*Supplied material*

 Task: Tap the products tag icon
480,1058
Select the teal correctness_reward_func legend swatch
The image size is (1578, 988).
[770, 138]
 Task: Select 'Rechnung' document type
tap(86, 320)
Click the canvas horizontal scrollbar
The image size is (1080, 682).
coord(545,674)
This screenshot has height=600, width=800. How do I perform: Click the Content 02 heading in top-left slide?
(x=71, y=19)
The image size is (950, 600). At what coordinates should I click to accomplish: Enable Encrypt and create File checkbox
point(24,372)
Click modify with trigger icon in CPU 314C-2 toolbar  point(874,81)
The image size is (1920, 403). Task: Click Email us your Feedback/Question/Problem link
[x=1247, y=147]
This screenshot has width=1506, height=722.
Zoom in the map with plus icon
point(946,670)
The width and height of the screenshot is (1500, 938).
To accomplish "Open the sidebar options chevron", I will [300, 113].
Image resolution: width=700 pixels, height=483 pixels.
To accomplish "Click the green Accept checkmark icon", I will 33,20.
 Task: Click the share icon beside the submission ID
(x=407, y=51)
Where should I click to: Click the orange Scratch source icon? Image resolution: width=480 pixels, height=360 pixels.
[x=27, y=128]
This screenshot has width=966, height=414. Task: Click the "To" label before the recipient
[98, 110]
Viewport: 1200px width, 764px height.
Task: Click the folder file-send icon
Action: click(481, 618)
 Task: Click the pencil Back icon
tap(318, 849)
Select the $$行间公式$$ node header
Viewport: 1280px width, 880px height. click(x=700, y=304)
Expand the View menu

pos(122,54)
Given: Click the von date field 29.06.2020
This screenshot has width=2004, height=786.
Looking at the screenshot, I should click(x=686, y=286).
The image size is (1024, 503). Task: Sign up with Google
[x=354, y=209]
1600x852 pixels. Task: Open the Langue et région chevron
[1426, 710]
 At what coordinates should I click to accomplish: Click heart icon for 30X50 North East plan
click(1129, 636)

*Try it*
With "will" as the search word, count the matching lines in the records and give the number alone.

*The completed task*
2